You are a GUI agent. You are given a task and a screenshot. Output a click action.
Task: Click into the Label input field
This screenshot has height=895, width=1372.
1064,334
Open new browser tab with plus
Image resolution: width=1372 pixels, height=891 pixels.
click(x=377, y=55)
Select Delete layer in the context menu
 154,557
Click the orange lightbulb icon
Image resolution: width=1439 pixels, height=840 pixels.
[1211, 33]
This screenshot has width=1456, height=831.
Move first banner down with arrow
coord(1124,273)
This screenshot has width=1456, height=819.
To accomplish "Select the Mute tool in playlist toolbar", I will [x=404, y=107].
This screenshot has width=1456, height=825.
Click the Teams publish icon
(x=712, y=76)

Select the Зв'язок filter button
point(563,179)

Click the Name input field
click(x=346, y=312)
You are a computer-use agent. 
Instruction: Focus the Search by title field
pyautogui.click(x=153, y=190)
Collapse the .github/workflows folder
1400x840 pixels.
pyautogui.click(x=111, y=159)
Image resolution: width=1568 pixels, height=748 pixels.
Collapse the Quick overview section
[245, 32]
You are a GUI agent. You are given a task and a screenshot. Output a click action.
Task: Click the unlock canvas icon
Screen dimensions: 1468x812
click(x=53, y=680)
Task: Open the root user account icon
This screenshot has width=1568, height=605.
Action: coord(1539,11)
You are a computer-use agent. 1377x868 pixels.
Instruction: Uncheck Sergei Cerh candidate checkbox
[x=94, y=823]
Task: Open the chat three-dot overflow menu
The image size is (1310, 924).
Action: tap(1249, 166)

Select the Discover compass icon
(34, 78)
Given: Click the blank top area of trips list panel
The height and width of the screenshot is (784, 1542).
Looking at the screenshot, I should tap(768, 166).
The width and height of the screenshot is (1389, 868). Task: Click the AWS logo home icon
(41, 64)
========================================================================
→ **Try it**: Each line holding the word "agent" must be pulled from the records.

→ **Answer area**:
You are a GUI agent. You are given a task and a screenshot. Output a click action.
You are a computer-use agent. 
You are a GUI agent. You are given a task and a screenshot. Output a click action.
You are a computer-use agent. 1377x868 pixels.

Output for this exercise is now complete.